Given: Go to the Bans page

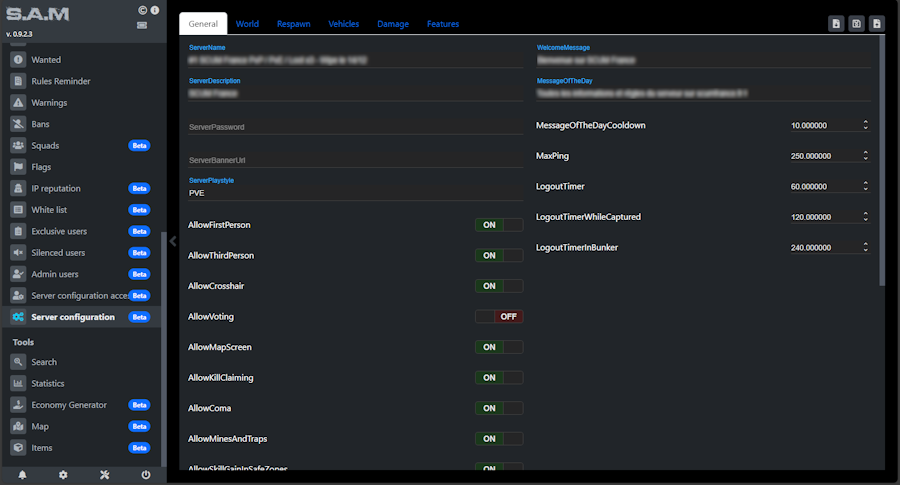Looking at the screenshot, I should (40, 124).
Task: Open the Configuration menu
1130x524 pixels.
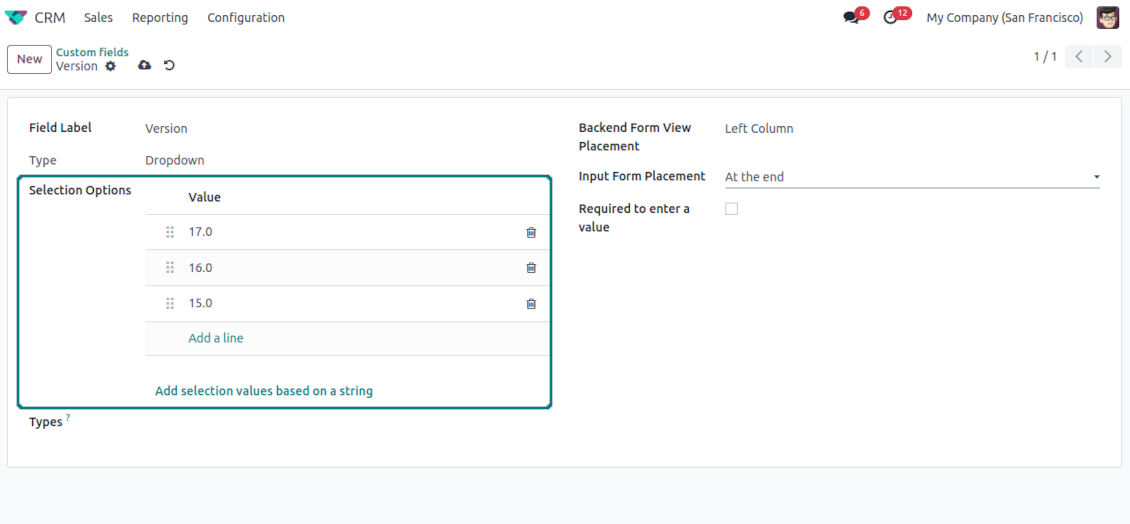Action: pyautogui.click(x=246, y=18)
§
Exercise directions
The entries are to be reproduced exactly, excluding any pictures they contain.

Task output
Given: Go to the Bans page

Looking at the screenshot, I should (40, 124).
Task: Open the Configuration menu
1130x524 pixels.
Action: pyautogui.click(x=246, y=18)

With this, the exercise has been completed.